Enrique Rodríguez-Alegría. I am currently Associate Professor in the Department of Anthropology at the University of Texas at Austin.  My interests include colonialism, materiality and power, political economy, and technology.  These interests have converged in two main lines of research.  First, I study in the relationship between power struggles and cultural change, specifically in the ways in which material culture is involved in processes of colonialism and empire-building.  Second, I research technology and the ways that the political economy can affect processes of technological change.  My empirical work is a combination of archaeology, ethnohistory, and archaeometry, and it focuses on central Mexico, especially during the Aztec era and the early Colonial period.  I have worked in Mexico City at the Templo Mayor Museum, Xaltocan, and Tula.  

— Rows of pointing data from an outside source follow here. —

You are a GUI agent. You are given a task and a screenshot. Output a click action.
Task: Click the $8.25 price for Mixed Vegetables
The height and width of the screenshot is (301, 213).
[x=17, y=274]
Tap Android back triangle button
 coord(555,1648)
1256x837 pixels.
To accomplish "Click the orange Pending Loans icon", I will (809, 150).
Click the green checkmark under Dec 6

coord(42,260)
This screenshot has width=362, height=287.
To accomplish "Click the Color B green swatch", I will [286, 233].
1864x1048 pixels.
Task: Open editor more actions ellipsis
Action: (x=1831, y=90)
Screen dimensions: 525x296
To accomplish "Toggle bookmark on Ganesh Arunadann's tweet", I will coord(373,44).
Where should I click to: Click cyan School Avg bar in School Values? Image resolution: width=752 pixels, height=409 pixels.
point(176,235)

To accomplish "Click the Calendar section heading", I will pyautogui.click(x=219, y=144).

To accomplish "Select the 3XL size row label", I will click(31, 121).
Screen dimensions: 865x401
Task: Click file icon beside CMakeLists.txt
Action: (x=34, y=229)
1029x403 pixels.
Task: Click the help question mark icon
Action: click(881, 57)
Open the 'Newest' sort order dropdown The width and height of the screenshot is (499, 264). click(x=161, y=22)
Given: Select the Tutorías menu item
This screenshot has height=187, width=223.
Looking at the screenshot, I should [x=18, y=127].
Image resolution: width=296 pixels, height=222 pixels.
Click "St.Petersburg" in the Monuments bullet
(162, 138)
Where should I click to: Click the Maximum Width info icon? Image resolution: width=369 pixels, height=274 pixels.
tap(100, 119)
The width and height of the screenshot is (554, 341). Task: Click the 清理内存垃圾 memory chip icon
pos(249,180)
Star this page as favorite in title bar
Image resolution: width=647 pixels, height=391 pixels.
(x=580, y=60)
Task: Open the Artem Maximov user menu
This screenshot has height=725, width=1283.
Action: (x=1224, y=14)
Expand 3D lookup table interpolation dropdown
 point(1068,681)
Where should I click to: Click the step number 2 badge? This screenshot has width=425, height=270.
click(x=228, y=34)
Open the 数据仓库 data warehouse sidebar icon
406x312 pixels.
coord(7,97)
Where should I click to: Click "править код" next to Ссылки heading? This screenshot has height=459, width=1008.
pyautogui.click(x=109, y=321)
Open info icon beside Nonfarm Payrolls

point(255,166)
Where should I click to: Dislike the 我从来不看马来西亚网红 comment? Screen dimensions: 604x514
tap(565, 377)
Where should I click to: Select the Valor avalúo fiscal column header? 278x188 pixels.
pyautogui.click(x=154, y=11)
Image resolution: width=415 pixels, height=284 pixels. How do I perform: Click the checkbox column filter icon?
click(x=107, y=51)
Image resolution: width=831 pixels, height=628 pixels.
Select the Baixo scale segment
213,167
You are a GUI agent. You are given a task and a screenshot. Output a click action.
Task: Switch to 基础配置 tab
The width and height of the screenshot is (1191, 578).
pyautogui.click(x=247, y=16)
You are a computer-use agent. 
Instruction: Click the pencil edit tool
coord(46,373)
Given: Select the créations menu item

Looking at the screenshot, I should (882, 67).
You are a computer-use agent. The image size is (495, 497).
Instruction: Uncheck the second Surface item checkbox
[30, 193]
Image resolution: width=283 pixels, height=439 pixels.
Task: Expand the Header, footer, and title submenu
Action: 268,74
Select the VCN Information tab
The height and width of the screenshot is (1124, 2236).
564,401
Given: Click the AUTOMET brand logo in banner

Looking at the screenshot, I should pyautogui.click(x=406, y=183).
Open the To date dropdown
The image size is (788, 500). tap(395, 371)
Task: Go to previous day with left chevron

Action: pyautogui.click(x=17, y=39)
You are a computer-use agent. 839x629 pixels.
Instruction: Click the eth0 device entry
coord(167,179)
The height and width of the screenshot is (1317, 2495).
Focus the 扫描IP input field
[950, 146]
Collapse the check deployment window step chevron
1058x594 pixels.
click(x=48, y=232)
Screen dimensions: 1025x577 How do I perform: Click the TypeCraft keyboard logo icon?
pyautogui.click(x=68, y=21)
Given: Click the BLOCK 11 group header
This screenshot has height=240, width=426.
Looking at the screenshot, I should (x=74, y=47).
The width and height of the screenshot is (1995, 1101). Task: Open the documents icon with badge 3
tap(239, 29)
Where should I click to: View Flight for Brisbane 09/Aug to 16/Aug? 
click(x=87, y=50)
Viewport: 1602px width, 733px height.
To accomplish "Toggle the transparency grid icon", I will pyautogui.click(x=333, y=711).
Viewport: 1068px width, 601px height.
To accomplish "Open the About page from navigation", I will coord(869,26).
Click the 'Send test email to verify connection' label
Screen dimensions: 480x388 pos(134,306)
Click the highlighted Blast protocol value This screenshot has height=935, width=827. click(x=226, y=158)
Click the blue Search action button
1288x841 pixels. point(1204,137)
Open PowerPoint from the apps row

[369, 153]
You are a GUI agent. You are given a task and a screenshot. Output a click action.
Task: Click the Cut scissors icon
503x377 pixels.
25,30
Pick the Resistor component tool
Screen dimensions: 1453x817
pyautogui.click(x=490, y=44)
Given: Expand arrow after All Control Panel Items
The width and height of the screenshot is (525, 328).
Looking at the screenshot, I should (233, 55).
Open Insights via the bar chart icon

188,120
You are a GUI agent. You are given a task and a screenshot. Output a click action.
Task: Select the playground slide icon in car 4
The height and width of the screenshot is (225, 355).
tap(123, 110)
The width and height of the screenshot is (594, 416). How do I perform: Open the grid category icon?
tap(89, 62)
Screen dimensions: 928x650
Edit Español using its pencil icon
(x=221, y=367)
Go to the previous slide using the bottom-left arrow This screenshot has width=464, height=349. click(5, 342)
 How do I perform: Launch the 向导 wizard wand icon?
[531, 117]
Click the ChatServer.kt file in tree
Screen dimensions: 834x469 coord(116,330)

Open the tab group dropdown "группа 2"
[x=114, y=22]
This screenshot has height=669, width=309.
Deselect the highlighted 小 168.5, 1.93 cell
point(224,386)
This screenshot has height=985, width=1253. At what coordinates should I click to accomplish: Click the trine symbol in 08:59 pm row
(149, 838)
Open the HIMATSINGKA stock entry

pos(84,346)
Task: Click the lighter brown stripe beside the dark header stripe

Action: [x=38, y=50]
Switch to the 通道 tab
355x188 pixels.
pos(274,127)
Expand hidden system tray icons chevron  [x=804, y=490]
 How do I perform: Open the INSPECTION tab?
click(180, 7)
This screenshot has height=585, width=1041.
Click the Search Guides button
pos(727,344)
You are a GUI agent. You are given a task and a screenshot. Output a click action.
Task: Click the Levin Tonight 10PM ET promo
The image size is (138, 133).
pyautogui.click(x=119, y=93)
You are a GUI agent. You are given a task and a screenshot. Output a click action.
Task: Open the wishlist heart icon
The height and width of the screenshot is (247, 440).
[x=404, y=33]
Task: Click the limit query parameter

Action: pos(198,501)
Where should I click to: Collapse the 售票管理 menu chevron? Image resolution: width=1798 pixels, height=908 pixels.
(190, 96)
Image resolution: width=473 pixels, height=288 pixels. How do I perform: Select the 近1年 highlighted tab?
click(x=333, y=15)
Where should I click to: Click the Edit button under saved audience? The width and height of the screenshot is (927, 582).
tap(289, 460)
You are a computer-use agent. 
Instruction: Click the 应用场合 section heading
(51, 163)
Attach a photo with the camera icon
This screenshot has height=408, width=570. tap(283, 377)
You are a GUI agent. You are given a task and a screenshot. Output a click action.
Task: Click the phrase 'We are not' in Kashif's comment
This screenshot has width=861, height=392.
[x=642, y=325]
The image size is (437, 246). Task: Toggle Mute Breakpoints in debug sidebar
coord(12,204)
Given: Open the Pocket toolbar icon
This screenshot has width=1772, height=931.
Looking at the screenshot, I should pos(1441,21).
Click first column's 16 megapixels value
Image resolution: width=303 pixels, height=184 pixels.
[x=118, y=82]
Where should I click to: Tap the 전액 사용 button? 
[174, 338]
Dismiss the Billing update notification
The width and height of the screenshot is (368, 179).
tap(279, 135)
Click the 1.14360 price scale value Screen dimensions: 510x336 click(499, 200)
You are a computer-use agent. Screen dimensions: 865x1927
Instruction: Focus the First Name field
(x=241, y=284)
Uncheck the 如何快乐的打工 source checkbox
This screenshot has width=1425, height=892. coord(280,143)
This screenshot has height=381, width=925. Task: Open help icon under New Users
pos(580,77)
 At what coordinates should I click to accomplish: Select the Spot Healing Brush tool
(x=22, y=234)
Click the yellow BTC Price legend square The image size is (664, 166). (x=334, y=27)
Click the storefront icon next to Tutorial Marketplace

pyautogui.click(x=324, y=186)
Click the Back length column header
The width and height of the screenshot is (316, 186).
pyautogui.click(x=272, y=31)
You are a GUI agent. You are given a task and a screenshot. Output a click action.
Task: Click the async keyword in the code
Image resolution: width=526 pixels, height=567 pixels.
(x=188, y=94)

http://www.utexas.edu/cola/depts/anthropology/faculty/err236

 

Namita Sugandhi.  My earlier dissertation work was on the Mauryan empire and its relationship to the Southern Deccan in peninsular India.  I am currently working on a field project in southeastern Rajasthan that examines questions about long term interregional interaction and issue of site preservation and heritage management in rural South Asia.  My research interests include the study of sovereignty in South Asia, non-territorial models of early states, decolonized strategies of archaeological practice and the integration of archaeological and textual records. I am currently a Lecturer at Indiana University Northwest.

namitasugandhi@gmail.com

Andrew Bauer. My dissertation research examined Iron Age (1200-300 BC) land use and settlement patterns in the environs of Kadebakele, a large settlementsituated on the Tungabhadra River in Karnataka, South India. In this project, I combined archaeological survey with multi-spectral remote sensing and sediment, soil, and pollen analyses. Using these diverse datasets, I demonstrated that a series of environmental “objects” (e.g., rock pools, soil distributions, inselberg features) that are widely believed to be natural landscape elements were created during the Iron Age as a means of appropriating space for politically instrumental ritual activities and agro-pastoral production. As a follow-up to this research, I am currently carrying out an archival project on British colonial geology, which would come to understand South India's more recent landscape features without considering anthropogenic formation processes. At the same time, I am planning to return to the field to continue documenting the historical ecology of northern Karnataka, with particular emphasis on the transition from Iron Age political configurations to the early dynastic polities of South India.